The woman, identified only as ‘Mrs L’ in the judgment, fell twice in 2013. The first time she injured her hip, the second time she was not hurt but became disorientated and walked “away from her home very unsuitably clothed into the local town”.
In response, her family installed a fence around her previously open garden with a latched gate, a new lock for her front door, and sensors which would alert the family if she tried to leave the property at night.
The local authority claimed these measures constituted a ‘deprivation of Mrs L’s liberty’, despite her apparent “happiness and lack of objection to being where she is”. Their argument was that a physical barrier was not necessary to keep her safe.

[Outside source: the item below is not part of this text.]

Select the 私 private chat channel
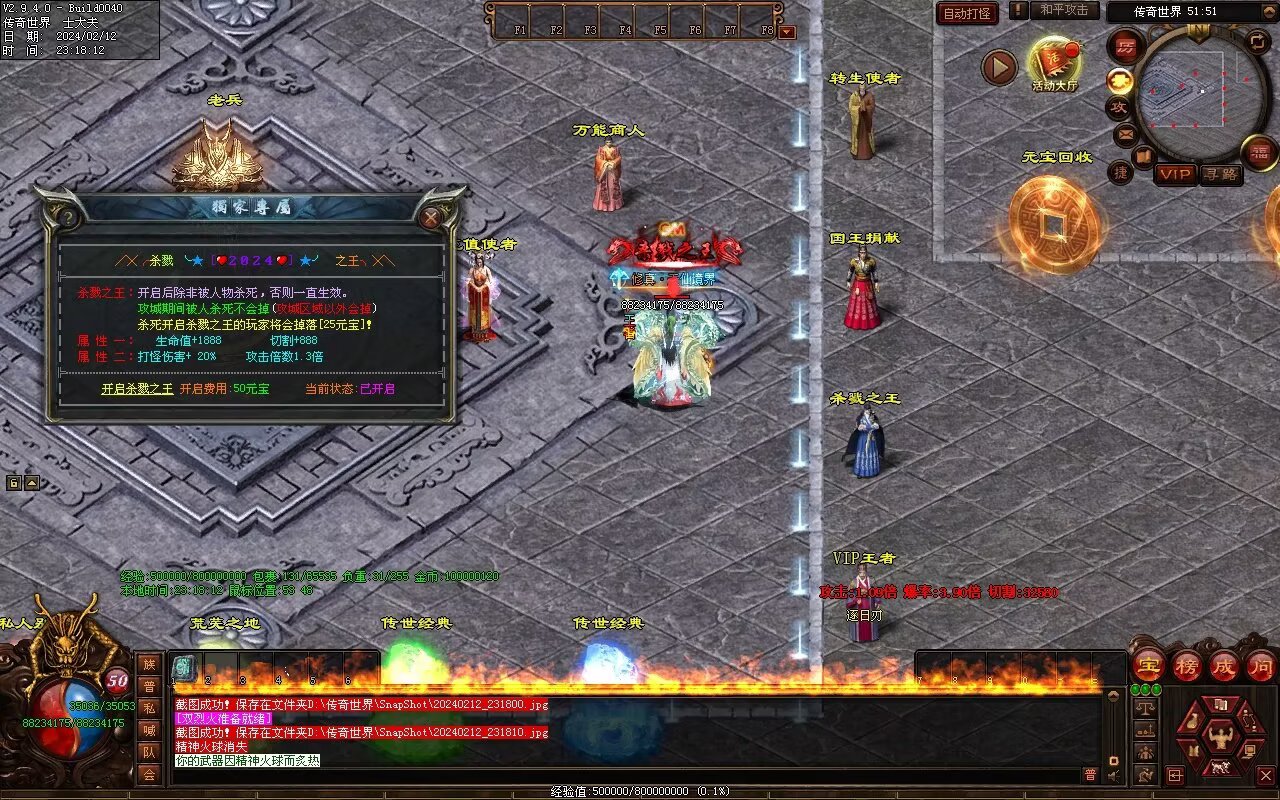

When someone is unable to make decisions for themselves, through illness or disability, arrangements are made on their behalf. However, a ruling from the European Court of Human Rights stated that sometimes such measures can violate Article 5 of the European Convention on Human Rights. This gives every person the “right to liberty and security of person”. Should arrangements made on someone’s behalf violate Article 5, this constitutes a ‘deprivation of liberty’.
A lawyer representing the family argued that there was “in reality no compulsion or constraint going on” with the arrangements. He added that this was “simply a case of an old lady who wishes to remain in her own home, and for whom the minimum restrictions have been put in place to keep her safe”.
Sitting at the Royal Courts of Justice in London, Mr Justice Bodey said that the circumstances were unusual as such claims are more commonly made when a local authority is accused of infringing a person’s rights.
The judge ruled that there was no deprivation of the woman’s liberty. While the actions taken by the family constituted “restrictions on Mrs L’s liberty, they do not quite cross the line to being a deprivation of it”, he said.